El guardaespaldas dio un paseo por el despacho con ademán despreocupado, volviendo la cabeza de un lado a otro, observándolo todo sin demostrar gran curiosidad por nada.

– ¿Qué hay aquí dentro? -preguntó por fin.

– Una ducha.

Buck abrió la puerta y echó un vistazo.

– Muy interesante -comentó. Después se acercó a la ventana y estuvo un buen rato observando la calle antes de cerrar las cortinas. Al darse la vuelta examinó la habitación con una mirada que, más que nada, transmitía desinterés.

Finalmente se sentó en el borde de la silla Barcelona e hizo crujir sus nudillos mientras miraba la chimenea.

– Terry ya me ha puesto al tanto de todo.
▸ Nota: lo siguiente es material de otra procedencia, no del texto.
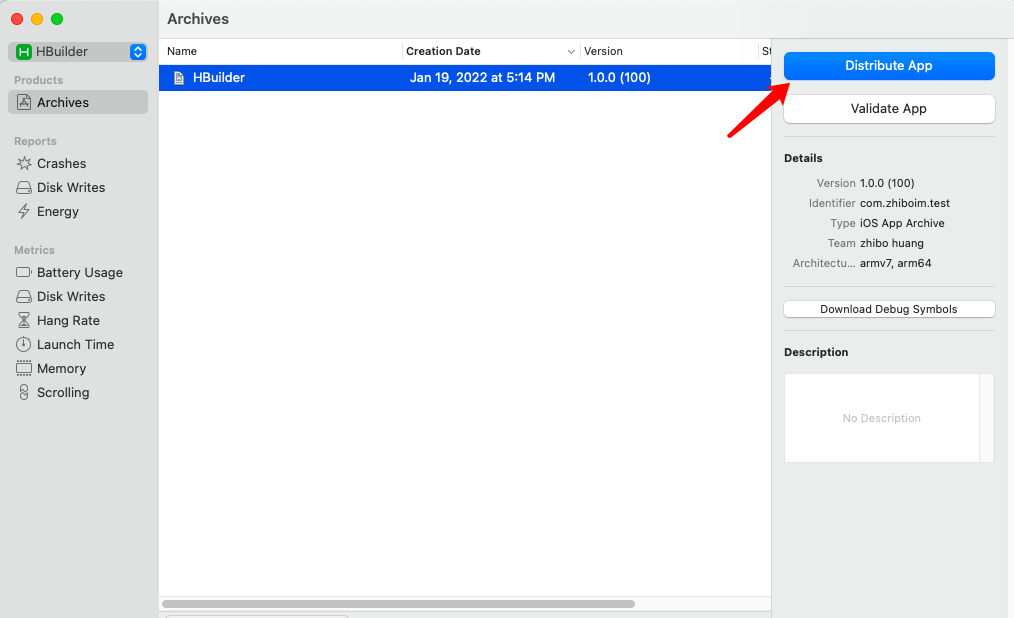
Task: Click the Energy lightning icon
Action: point(24,211)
Usted siga con lo suyo, como si yo no estuviera. -Y así, sin más, Buck sacó un libro de su maletín y se puso a leer. Lassiter no pudo evitar fijarse en el título: Perfeccionamiento del japonés.

Lassiter volvió a concentrarse en los documentos que tenía encima del escritorio. Siguió dividiéndolos en dos montones, uno con los documentos científicos y el otro con los que aludían a cuestiones teológicas. Cuando acabó miró el reloj. Eran las cinco y media. Le pidió a Victoria que llamara a la chica del departamento de investigación.

– ¿Cree que se habrá marchado ya? -preguntó Lassiter.

– No, seguro que sigue en la oficina. Pero…

– ¿Qué?

– ¿Quién es ese hombre? -inquirió con una risita.

– ¿Se refiere a Buck? Buck es mi nueva niñera.

Buck seguía concentrado en su lectura.

– Ah, es su guardaespaldas -repuso Victoria sin poder disimular su emoción. -Voy a ver si encuentro a Deva Collins.

La joven investigadora no tardó en llamarlo por la línea interna.